[WORK REQUEST] Without the pictures, set down exactly the lines from the one that contains "This screenshot has width=644, height=266." to the end of the entries, both included, and nothing besides.
-- Opening Marker --
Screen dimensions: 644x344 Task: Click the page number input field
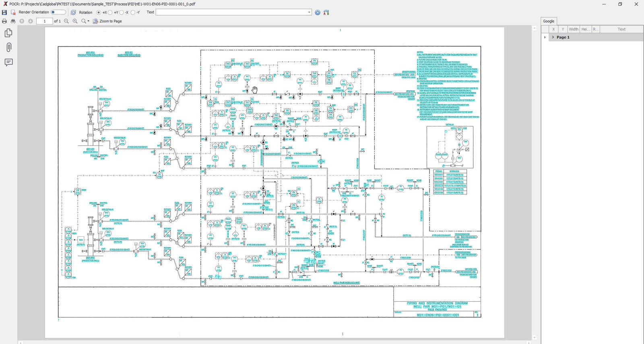coord(44,21)
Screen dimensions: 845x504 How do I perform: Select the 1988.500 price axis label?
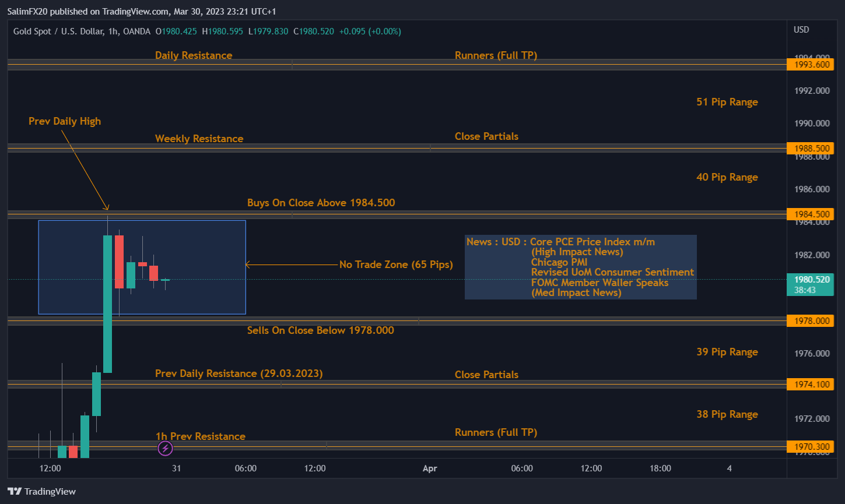[x=809, y=148]
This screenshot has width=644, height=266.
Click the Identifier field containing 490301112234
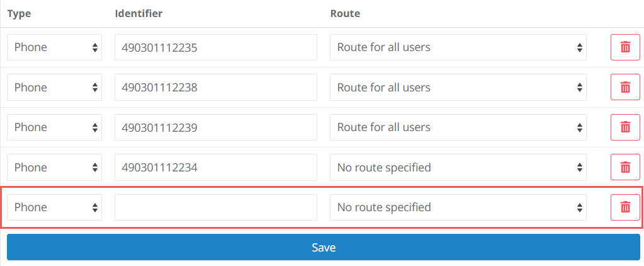point(215,167)
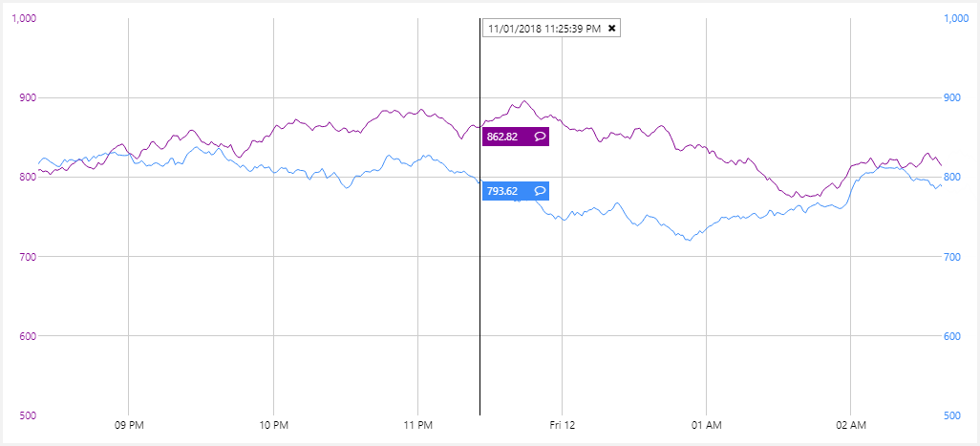Screen dimensions: 980x446
Task: Select the blue 793.62 value label
Action: point(503,191)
-- Closing Marker --
[RESPONSE BELOW]
This screenshot has width=644, height=266.
Click the Identifier field containing 490301112234
point(215,167)
Screen dimensions: 980x446
Task: Select the blue 793.62 value label
Action: point(503,191)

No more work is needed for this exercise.